## Instruction
What substitution does the integral solution below introduce?

## Text

◇ ◇ ◇ ◇

Integral of $$$2 e^{2 y}$$$

Find $$$\int 2 e^{2 y}\, dy$$$.

Apply the constant multiple rule $$$\int c f{\left(y \right)}\, dy = c \int f{\left(y \right)}\, dy$$$ with $$$c=2$$$ and $$$f{\left(y \right)} = e^{2 y}$$$:

$${\color{red}{\int{2 e^{2 y} d y}}} = {\color{red}{\left(2 \int{e^{2 y} d y}\right)}}$$

Let $$$u=2 y$$$.

Then $$$du=\left(2 y\right)^{\prime }dy = 2 dy$$$ (steps can be seen »), and we have that $$$dy = \frac{du}{2}$$$.

Thus,

$$2 {\color{red}{\int{e^{2 y} d y}}} = 2 {\color{red}{\int{\frac{e^{u}}{2} d u}}}$$

Apply the constant multiple rule $$$\int c f{\left(u \right)}\, du = c \int f{\left(u \right)}\, du$$$ with $$$c=\frac{1}{2}$$$ and $$$f{\left(u \right)} = e^{u}$$$:

$$2 {\color{red}{\int{\frac{e^{u}}{2} d u}}} = 2 {\color{red}{\left(\frac{\int{e^{u} d u}}{2}\right)}}$$

The integral of the exponential function is $$$\int{e^{u} d u} = e^{u}$$$:

$${\color{red}{\int{e^{u} d u}}} = {\color{red}{e^{u}}}$$

Recall that $$$u=2 y$$$:

$$e^{{\color{red}{u}}} = e^{{\color{red}{\left(2 y\right)}}}$$

Therefore,

$$\int{2 e^{2 y} d y} = e^{2 y}$$

Add the constant of integration:

$$\int{2 e^{2 y} d y} = e^{2 y}+C$$

$$$\int 2 e^{2 y}\, dy = e^{2 y} + C$$$A

◇ ◇ ◇ ◇

## Entries shown
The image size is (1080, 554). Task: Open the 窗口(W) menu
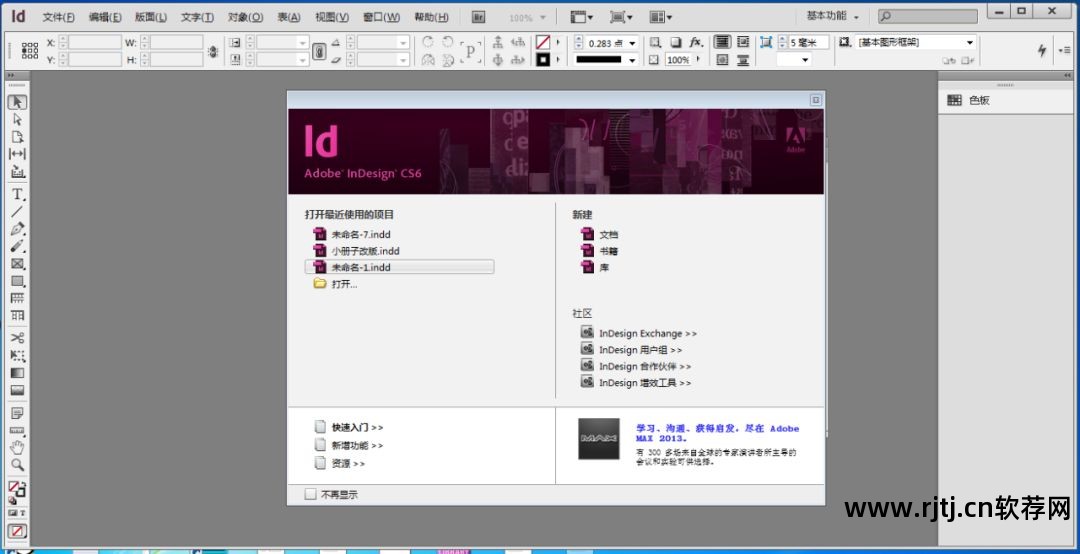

◇ ◇ ◇ ◇

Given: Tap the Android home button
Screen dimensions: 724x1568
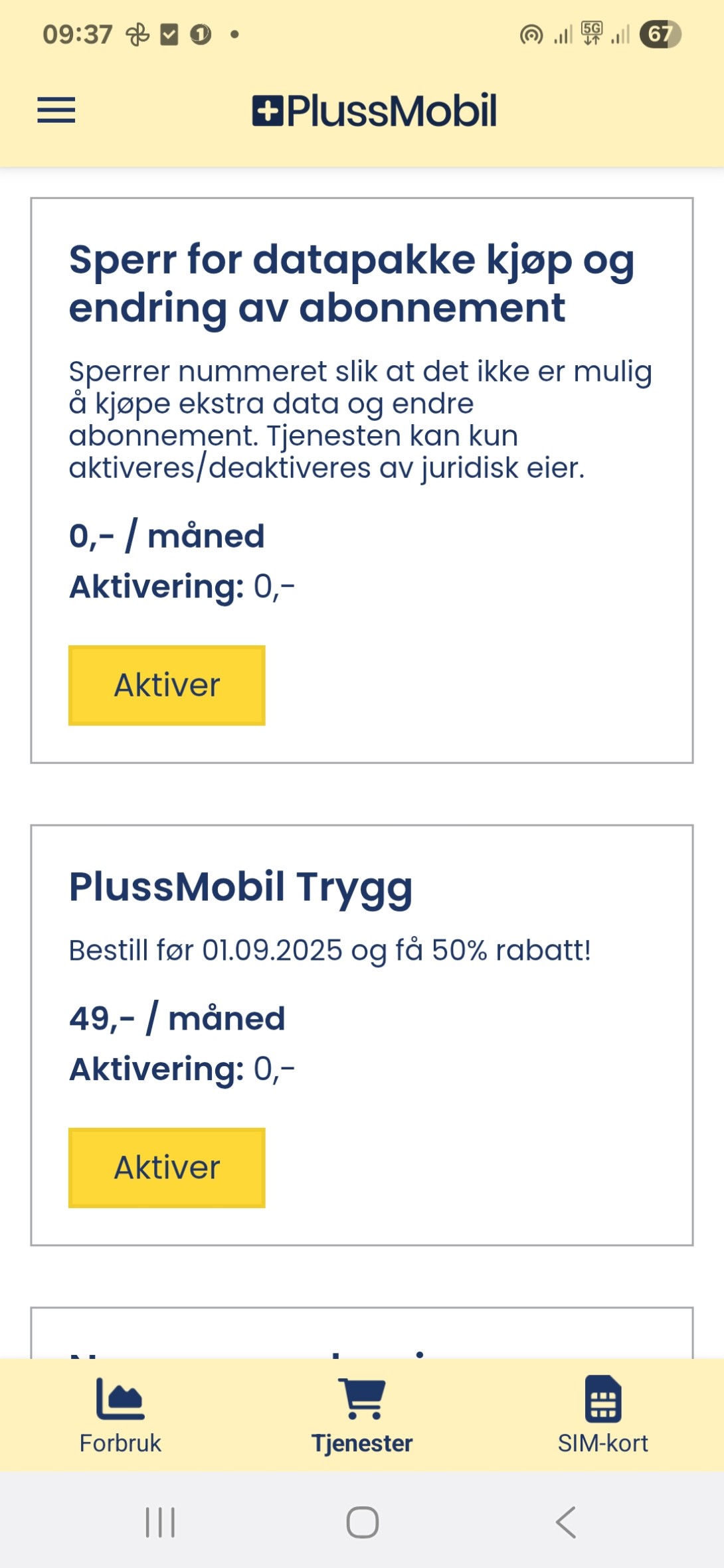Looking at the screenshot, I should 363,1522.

◇ ◇ ◇ ◇

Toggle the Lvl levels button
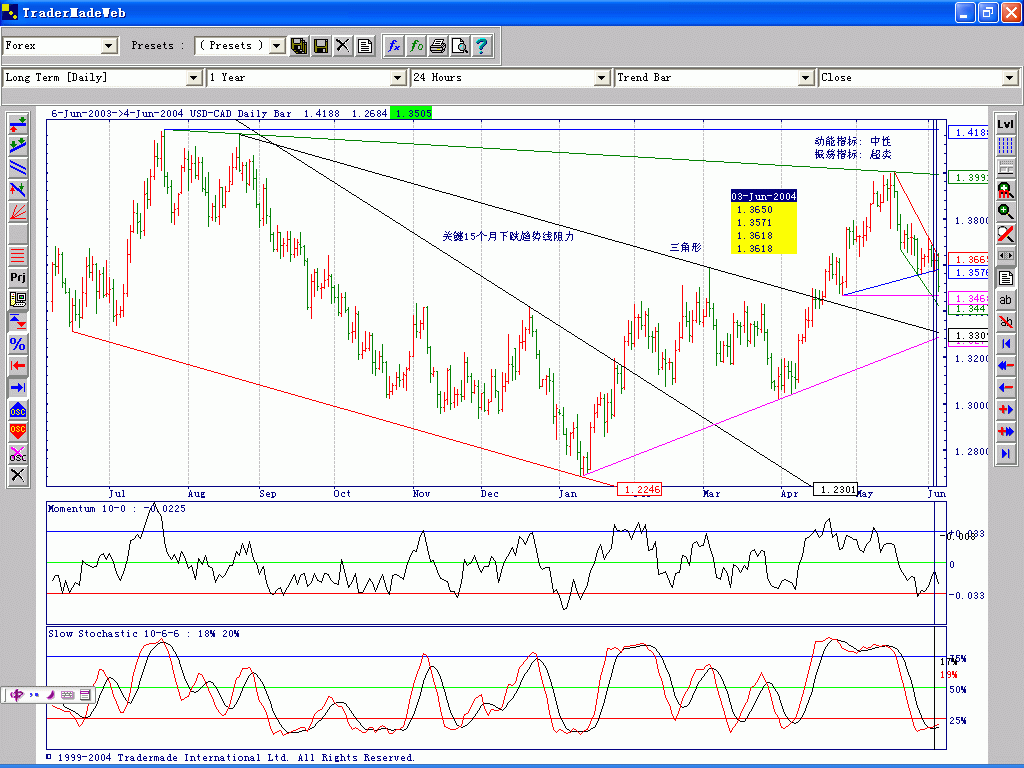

◇ ◇ ◇ ◇

## Answer to this problem
u = 2y